A urethral pressure profile can be done with the cuff in active and inactive positions. A minimal change in the readings indicates a sphincteric malfunction. Retrograde perfusion sphincterometry with cystoscopy and electrical conductance testing can also help determine if the device is leaking. Dual-Balloon Adjustable Continence Therapy Device Bladder or urethral perforation is the most common intraoperative complication of DBACT placement, although other urethral injuries may occur. Acute urinary retention may be encountered and is managed by removing fluid volume from implanted balloons, with or without urethral catheterization. Device migration or erosion can also occur. Migration of the device can be due to poor initial positioning or excessive initial inflation.[24][68] Device removal usually resolves all long-term complications. Patients may undergo device reimplantation or receive more invasive treatment at a later date.[24] Troubleshooting the Dual-Balloon Adjustable Continence Therapy Device If the patient is suddenly unable to urinate, after either being able to urinate or having continued incontinence with the DBACT in place, a cystoscopy is required to assess for the erosion of one or both balloons into the urethra. If erosion is present, the eroded balloon(s) should be deflated and removed. This can be done in the office by administering appropriate analgesia over the port, deflating the balloon, and pulling the device out. A Foley catheter should be placed for several weeks to allow mucosal healing. In situations of continued incontinence, a 5 mL adjustment in balloon volume should be made. If the incontinence does not improve, imaging is required. Pelvic radiography or computed tomography should be performed to assess balloon position and volume, as there may be leakage. The balloons should appear identical in position and inflation. If this is not the case, a balloon may be leaking, moved out of position, or the original placement may not have been optimal. If the balloon position is adequate, more fluid volume can be added. If there is urethral displacement towards only one side, volume needs to be added to only one balloon. However, if the balloons are completely misaligned, the balloons can be removed in the office and replaced later in the operating room.
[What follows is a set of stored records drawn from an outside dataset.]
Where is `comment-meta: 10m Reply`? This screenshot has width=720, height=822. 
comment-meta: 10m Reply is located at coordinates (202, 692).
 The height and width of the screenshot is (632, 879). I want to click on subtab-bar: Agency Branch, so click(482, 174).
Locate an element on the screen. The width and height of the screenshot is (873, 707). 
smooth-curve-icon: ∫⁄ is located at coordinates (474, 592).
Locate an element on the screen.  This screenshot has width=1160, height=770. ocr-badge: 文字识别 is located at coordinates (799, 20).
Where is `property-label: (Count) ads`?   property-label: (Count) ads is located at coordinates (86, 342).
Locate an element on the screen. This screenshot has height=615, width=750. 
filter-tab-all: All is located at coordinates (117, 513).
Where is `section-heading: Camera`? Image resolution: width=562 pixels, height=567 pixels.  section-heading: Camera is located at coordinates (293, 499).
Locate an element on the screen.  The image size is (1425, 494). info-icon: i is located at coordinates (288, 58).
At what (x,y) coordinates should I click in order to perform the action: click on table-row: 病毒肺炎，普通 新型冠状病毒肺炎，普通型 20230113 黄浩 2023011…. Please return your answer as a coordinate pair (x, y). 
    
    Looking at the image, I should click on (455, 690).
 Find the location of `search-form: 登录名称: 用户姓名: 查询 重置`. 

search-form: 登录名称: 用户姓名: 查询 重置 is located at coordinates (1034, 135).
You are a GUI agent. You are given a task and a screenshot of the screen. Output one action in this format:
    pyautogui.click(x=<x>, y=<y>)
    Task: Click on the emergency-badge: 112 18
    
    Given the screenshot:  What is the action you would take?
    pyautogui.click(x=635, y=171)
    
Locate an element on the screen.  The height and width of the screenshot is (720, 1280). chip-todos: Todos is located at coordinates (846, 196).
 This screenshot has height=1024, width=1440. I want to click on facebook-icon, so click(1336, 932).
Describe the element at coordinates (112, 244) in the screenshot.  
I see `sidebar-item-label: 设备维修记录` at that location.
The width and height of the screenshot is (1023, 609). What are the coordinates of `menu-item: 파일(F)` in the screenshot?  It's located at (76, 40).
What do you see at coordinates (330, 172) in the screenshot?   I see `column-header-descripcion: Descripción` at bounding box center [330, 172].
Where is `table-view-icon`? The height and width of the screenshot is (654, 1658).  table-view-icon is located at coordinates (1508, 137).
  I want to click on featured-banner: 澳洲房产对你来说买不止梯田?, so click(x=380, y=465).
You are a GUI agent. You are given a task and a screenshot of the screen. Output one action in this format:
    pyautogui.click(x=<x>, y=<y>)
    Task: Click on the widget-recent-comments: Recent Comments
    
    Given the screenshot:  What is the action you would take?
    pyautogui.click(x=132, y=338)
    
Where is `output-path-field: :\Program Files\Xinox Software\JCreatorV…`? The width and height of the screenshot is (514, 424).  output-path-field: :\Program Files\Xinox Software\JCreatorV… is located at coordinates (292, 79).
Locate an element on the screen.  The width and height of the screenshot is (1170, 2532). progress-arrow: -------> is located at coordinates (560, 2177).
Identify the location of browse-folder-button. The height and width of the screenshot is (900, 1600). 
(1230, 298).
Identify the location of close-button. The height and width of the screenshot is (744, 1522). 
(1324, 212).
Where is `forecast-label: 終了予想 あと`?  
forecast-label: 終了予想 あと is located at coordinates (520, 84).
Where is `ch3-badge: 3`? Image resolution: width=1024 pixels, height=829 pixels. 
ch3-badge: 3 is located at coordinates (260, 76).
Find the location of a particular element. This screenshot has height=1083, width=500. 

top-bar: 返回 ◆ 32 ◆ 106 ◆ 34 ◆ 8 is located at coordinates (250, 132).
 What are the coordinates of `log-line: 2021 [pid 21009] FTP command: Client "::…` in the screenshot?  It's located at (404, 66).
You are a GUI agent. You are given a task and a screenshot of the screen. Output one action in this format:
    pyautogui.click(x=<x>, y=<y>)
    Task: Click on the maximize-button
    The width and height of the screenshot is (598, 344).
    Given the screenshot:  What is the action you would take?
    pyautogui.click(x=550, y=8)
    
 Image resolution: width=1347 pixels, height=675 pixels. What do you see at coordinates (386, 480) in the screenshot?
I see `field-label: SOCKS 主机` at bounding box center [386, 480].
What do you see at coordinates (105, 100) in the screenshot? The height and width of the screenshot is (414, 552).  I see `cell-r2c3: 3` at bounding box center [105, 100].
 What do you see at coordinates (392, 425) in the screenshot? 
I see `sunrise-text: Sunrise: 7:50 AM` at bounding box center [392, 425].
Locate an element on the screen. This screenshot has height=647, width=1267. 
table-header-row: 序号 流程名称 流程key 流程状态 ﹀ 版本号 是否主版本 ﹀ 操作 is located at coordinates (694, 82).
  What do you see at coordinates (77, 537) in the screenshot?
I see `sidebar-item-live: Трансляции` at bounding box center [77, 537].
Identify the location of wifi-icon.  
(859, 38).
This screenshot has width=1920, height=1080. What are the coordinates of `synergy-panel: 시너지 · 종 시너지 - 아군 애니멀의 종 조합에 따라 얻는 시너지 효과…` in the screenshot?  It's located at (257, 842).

enhancing_healthcare_team_outcomesstatpearls· Enhancing Healthcare Team Outcomes· item NBK597382

Artificial urinary sphincters and dual-balloon adjustable continence therapy are surgical treatment options employing prosthetic implants for significant stress urinary incontinence due to intrinsic sphincter deficiency, not amenable or responsive to alternative treatments. Patients must be appropriately counseled on the indications, risks, and potential reasonable surgery outcomes. Patients should be informed that prophylactic antibiotics will be needed for future dental and other surgical procedures due to the implanted device. Communication between healthcare team members helps with the multifaceted approach to care from the preoperative to the postoperative setting and improves patient outcomes.[88] Many patients undergoing surgical treatment for urinary incontinence utilize medications for symptom mitigation at some point during their treatment, have nurse visits in the clinic, and require preoperative counseling from anesthesiology providers. Collaboration on shared goals with nurses, pharmacists, surgeons, and other team members contributes to optimal patient outcomes. When a patient seeks care in an emergency department or healthcare facility for any reason, all personnel they encounter must be informed of the presence of the prosthetic implant. This is particularly true for the AUS. Any attempt to pass a Foley catheter without cuff deflation and deactivation could result in significant urethral injury or sphincter damage.